What To Do When The Crowd Yells "Free Bird!"

congress jan7.jpg
​Sooooooo.... Thursday, the U.S. Constitution was read aloud on the floor of the House of Representatives, an act that Rocks Off views as the government equivalent of doing your homework on the morning bus, but whatever.

Just as Rep. Frank Pallone, D-N.J. was reading the bit about the eligibility to be president a woman heckled him by shouting out "Except Obama!" from the visitor's gallery. If this was a Justin Townes Earl concert, she probably would've gotten a punch in the nose. As it is, the unnamed woman was simply escorted out by capitol police after proving that there is not a single safe venue left in America for good spoken-word performances.

What to do with hecklers? The question is as old as performance itself. Rocks Off decided to ask some of the rockers who have unwisely given us their personal email addresses what they advise.

Keeton Coffman, The 71's:

"I usually try and start singing about them while they are doing it. Once a guy humped my mic stand. That ended in a fight."


Kris Krunk:

The closest I've come to being heckled, is when I started the Krunkquistadors with my friend Danny. It was just he and I at first, making the beats and spittin' the rhymes.

We did a hip hop show at Jet Lounge a few years back, and we did not fit in with the crowd at that particular show. When we got on stage, you could hear snickering and comments like "WTF is this" and "For real????"

We knew some criticism would come with two white boys doing hip hop, one looking like he just got done shopping at the GAP and one lookin' like a country fried version of Tom Jones, especially after following an extremely gangsta group from New Orleans who just performed before us, who were talking about anything you can think of that's gang related, and the crowd went nuts for them.

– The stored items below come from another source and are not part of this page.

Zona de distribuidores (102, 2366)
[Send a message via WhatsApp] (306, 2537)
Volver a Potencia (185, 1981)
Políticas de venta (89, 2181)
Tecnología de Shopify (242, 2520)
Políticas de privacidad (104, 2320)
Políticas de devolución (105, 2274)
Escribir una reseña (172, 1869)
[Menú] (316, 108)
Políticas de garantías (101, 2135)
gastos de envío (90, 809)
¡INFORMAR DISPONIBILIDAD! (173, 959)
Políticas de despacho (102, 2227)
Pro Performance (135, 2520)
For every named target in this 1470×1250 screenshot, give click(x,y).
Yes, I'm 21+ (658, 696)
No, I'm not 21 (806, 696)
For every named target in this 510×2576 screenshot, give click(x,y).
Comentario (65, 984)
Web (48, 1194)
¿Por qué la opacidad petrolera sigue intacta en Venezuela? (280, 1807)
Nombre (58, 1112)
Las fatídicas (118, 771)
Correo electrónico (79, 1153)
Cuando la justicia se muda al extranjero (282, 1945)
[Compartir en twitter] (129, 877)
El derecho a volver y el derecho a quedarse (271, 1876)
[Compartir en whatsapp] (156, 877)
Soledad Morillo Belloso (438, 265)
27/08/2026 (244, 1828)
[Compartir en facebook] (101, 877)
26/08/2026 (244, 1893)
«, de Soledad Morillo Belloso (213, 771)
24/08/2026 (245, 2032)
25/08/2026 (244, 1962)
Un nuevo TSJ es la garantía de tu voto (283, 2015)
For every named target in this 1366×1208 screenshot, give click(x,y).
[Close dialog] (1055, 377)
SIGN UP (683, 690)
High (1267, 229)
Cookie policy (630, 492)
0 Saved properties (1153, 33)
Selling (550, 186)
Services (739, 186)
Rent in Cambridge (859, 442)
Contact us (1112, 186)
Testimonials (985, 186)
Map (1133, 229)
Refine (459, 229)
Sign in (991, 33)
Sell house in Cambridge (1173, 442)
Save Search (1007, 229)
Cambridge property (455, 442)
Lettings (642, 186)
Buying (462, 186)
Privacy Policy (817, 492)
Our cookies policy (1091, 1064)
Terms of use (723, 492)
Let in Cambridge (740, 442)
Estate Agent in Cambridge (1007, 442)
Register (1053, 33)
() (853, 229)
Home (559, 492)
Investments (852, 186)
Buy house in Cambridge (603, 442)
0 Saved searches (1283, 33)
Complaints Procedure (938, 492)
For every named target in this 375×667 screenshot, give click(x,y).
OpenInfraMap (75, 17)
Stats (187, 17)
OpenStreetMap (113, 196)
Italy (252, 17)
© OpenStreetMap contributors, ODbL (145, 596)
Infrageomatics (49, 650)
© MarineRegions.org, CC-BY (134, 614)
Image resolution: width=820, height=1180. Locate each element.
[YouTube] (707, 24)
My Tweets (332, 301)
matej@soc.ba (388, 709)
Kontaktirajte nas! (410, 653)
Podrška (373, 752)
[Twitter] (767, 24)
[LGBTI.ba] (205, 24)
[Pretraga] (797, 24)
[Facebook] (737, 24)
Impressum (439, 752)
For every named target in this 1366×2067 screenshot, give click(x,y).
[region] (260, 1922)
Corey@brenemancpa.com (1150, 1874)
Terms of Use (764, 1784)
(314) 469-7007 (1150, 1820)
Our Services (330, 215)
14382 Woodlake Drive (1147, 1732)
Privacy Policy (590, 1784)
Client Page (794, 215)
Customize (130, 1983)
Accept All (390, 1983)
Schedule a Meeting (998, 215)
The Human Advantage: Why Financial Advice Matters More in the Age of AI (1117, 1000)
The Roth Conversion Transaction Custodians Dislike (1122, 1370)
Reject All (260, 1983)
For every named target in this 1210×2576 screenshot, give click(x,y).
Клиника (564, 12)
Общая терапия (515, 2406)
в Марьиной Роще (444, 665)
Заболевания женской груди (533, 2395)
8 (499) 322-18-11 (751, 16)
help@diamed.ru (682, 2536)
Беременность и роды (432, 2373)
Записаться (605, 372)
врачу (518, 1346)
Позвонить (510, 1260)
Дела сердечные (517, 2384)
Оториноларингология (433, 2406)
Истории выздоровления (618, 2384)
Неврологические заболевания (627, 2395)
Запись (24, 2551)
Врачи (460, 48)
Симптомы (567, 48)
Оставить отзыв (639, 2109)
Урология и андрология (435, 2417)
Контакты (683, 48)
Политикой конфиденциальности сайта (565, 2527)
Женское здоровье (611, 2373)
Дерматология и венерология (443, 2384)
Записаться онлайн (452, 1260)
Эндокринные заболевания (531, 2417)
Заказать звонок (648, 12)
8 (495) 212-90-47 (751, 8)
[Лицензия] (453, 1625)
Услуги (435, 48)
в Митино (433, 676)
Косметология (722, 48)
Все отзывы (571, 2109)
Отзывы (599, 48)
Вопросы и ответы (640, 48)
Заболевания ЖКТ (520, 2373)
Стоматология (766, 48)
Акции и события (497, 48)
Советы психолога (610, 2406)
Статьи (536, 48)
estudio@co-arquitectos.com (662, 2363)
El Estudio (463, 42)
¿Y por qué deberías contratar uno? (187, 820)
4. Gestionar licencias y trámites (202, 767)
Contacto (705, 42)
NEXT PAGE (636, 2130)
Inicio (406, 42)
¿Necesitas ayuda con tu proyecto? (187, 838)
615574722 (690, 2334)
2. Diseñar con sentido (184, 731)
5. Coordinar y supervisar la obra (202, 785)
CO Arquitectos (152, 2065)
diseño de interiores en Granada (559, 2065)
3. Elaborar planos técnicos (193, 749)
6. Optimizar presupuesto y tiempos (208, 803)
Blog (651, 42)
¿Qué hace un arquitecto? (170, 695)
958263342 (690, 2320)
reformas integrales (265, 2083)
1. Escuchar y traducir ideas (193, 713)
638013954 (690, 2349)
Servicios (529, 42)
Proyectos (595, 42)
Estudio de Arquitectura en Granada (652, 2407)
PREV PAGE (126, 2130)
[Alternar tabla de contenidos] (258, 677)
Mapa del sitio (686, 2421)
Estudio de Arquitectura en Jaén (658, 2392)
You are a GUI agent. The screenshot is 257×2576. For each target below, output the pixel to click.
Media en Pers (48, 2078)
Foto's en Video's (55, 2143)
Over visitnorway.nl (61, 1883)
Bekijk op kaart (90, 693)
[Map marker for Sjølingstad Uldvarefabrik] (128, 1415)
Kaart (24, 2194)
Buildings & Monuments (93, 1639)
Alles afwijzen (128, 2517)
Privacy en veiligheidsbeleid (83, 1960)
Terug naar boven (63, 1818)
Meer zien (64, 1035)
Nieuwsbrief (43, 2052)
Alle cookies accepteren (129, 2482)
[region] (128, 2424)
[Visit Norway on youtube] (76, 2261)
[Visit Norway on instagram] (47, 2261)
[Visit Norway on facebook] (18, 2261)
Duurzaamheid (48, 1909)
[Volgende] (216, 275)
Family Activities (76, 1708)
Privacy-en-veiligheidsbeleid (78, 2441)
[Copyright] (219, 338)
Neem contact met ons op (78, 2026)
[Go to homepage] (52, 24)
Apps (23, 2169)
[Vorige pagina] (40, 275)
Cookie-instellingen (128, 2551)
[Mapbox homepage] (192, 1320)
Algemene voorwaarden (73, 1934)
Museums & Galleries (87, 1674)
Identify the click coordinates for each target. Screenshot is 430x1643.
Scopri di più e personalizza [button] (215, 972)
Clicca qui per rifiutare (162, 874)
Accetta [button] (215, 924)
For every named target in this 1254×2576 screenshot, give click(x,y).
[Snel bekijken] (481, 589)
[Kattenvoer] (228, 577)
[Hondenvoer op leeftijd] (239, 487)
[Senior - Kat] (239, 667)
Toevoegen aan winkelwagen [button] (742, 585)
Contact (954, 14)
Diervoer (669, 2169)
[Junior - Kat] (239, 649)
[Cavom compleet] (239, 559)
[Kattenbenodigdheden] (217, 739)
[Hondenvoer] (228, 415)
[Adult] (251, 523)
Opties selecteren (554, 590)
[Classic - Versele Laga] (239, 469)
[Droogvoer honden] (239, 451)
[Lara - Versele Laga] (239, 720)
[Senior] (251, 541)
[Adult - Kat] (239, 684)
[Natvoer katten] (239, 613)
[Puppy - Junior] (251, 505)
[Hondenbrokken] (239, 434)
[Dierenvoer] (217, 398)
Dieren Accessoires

We didn't let it faze us, though. We were well rehearsed and knew the set like the back of our hands. As soon as the beat dropped to our song "Sweet Sweet," the entire club changed their attitude real quick. We pretty much won the crowd over after just one song. There was a small group that just didn't wanna hear our upbeat and dance club type songs, but that didn't hurt our feelings, they just went outside during our set.

I say hecklers sometimes can make a motivated person do even better at a show, so they can shut that guy/girl up and hopefully win them over. Now if you come to a show unprepared and not giving two shits about it, heckling might be for the best.